Comprendo sempre meno come l’Occidente possa essere così restio a dare il nome vero ad un terrorismo, che viene attuato in tutto il mondo, dagli Usa alla Nigeria, dalla Francia al Kenia, dalla Spagna all’Inghilterra, con gli stessi obiettivi e con gli stessi insensati slogan. Ammettiamo, dunque, che si tratta di terrorismo “islamico”, unica condizione per assumere le giuste contromisure e per avviare un serio dialogo con quella parte del mondo islamico che terrorista non è, ma che appare anche molto silente tra un attentato e l’altro.

Un secondo anticorpo di cui l’Occidente dovrebbe munirsi è quello di eliminare quello strano senso di colpa che pervade quasi tutta la sua cultura, che ha rovesciato l’osservazione evangelica: da noi si è più propensi a vedere la pagliuzza nei propri occhi che non la trave negli occhi altrui. Questa situazione porta molti occidentali a giustificare, in fondo, la violenza islamica, perché mille anni fa abbiamo fatto le crociate o perché più di un secolo fa abbiamo colonizzato molti di quei Paesi. Quelle colpe passate (su cui si dovrebbe aprire una seria considerazione, per la quale non c’è spazio in una semplice lettera), posto che siano tali, impediscono all’Occidente, che ora sta arricchendo i  Paesi islamici per via del petrolio, di elaborare giudizi equilibrati e sensati per evitare di suicidarsi. Forse, l’Occidente potrebbe approfittare dell’anno giubilare per chiedere perdono dei propri peccati (che ci sono). Così, libero di questo peso, potrebbe riprendere a ragionare liberamente, per sconfiggere il terrorismo su tutti i fronti necessari. Sappia l’Occidente che il perdono cristiano è più potente di Freud.

L’Occidente è praticamente disarmato, da quando si è fatto invadere da quella che Ratzinger ha genialmente definito come la “dittatura del relativismo”. Il relativista si preclude, per forza di cose, la possibilità e il dono del giudizio, perché se tutto è uguale e tutto è relativo, se non si riesce più a distinguere il bene dal male, se non si riesce più a vedere ciò che è reale e ciò che non lo è, come si può combattere un attacco sferrato da certezze sbagliate, ma che certezze sono? Mi appare quasi penoso lo slogan ripetuto da tanti esponenti del nostro mondo in questo periodo: «non ci porteranno via i nostri valori». Ma quali sono questi valori? Il libero aborto è un valore? Il divorzio sempre più facile è un valore? L’utero in affitto è un valore? Quell’abbaglio costituito dalla cultura gender è un valore? E la nostra libertà vale solo perché possiamo trovarci per un happy hour o per ascoltare inni a Satana? Una “civiltà” con questi sedicenti valori come può difendersi da attacchi, contro i quali si dovrebbe avere forti ideali, in base ai quali essere capace di grandi sacrifici e non solo di andare liberamente al bar.

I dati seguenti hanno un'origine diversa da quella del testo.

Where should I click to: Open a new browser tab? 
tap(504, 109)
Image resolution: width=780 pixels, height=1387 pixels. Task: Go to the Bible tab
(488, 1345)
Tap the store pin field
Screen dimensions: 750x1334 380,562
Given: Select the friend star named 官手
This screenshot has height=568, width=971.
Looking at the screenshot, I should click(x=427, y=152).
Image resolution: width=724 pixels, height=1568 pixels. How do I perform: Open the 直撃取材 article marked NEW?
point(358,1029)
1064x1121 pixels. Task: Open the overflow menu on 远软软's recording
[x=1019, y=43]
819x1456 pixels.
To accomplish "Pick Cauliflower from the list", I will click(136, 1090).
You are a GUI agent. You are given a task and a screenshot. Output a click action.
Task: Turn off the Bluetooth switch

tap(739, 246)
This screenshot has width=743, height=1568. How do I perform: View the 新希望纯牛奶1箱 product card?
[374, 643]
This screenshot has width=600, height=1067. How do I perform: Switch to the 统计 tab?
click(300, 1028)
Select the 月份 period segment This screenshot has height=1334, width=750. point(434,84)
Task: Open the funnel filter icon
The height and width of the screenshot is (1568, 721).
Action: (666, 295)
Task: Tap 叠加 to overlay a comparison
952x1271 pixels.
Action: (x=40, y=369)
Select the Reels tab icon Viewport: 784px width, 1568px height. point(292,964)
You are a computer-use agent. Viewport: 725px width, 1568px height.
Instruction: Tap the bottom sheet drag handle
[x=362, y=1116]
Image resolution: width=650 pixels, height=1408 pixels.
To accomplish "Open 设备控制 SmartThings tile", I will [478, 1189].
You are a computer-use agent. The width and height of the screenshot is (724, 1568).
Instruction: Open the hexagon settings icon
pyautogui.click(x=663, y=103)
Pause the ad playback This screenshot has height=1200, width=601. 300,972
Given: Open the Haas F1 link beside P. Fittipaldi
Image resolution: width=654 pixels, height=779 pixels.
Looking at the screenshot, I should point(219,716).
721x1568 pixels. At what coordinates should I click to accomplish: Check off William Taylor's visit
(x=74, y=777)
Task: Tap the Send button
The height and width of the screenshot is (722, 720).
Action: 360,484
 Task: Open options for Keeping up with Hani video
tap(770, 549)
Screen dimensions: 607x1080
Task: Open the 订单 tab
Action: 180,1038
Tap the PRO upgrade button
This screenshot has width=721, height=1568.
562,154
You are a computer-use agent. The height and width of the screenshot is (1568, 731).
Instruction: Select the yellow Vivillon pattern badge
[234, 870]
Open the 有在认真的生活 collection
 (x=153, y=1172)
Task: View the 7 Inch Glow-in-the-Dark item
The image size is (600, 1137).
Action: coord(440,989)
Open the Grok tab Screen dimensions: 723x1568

Dovremmo, allora, dire che non abbiamo più gli anticorpi per difenderci e sconfiggere il terrorismo islamico? All’apparenza dovremmo rispondere di sì. Ma abbiamo un’ultima opportunità, anzi, una grande speranza. Il vero e unico anticorpo è ritornare a “fare il cristianesimo”, vivendolo in tutte, dico tutte, le sue dimensioni, che sono , e lo ripeto, cultura, carità e missione. La cultura, che ci permette di giudicare le situazioni senza complessi di inferiorità, perché il “pensiero di Cristo” può illuminare tutto; la carità, perché condividendo i bisogni dei nostri fratelli uomini (e donne), possiamo giudicare senza condannare; la missione, perché ci è stato ordinato di annunciare instancabilmente la buona novella a tutti ed in tutto il mondo. Solo un cristianesimo veramente vissuto ci può fare sperare in una rinascita pacifica del mondo intero. Hadjadj ha, recentemente, auspicato che si ritorni ad essere cristiani “guerrieri”: le nostre armi, appunto, sono la cultura, la carità e la missione.

Caro direttore, spero che il Santo Natale, oramai vicino, dia a tutti noi l’occasione per chiedere a Gesù Bambino la forza della testimonianza e della lotta, che, come sai, per me sono la stessa cosa. Tanti tanti auguri a te ed a tutti i tuoi tanti lettori.